Saved entries
'''

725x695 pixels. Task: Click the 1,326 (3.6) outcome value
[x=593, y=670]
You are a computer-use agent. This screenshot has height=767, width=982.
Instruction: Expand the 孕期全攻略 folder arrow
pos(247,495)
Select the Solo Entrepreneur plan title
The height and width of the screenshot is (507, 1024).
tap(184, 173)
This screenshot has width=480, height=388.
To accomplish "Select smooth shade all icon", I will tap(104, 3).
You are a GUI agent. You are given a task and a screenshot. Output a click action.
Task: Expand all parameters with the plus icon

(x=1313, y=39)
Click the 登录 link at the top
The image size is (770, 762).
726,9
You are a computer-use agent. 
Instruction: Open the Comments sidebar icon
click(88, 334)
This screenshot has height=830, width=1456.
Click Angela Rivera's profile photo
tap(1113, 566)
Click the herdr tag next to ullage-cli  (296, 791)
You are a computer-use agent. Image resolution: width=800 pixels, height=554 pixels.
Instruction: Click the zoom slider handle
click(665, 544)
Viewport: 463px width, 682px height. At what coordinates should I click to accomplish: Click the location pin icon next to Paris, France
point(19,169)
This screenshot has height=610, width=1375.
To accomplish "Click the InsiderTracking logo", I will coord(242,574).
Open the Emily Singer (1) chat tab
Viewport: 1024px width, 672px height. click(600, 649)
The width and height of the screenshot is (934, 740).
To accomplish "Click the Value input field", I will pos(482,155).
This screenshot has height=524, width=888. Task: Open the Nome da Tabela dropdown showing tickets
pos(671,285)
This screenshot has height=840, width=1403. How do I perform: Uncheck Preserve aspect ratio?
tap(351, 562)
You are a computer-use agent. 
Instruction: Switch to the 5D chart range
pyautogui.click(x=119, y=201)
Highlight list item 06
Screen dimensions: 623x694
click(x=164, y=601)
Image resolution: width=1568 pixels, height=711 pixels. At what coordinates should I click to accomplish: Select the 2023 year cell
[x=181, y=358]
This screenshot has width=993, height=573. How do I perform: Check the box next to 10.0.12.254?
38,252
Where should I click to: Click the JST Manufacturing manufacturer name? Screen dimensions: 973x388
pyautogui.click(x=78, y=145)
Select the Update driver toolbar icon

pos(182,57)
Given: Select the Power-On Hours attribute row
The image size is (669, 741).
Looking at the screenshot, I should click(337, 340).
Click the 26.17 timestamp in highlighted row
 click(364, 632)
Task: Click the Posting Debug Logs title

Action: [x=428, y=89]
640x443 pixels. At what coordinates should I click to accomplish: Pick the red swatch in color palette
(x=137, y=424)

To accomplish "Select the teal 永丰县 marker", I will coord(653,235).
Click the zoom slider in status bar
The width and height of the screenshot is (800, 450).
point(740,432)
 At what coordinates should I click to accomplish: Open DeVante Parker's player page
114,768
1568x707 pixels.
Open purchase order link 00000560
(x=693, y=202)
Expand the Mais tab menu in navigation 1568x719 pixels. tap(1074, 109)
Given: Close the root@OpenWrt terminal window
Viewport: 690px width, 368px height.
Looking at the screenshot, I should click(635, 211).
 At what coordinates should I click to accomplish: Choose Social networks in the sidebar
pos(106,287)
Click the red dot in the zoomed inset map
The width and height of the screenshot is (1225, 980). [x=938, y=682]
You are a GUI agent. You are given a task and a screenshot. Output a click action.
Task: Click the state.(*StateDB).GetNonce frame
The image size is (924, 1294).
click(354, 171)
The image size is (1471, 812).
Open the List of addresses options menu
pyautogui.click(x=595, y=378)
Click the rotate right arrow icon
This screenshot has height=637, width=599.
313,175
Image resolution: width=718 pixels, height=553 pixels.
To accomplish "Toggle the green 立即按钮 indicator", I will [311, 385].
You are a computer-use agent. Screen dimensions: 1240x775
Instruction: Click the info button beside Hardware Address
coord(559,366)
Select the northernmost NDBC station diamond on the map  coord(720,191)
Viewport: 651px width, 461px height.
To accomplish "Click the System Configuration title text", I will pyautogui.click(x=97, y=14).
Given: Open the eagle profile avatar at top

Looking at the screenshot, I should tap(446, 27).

'''

# EXERCISE REQUIREMENTS:
A single number is the answer: how many lines in the records above contain the word "agent".

# SOLUTION TO THIS PROBLEM:
7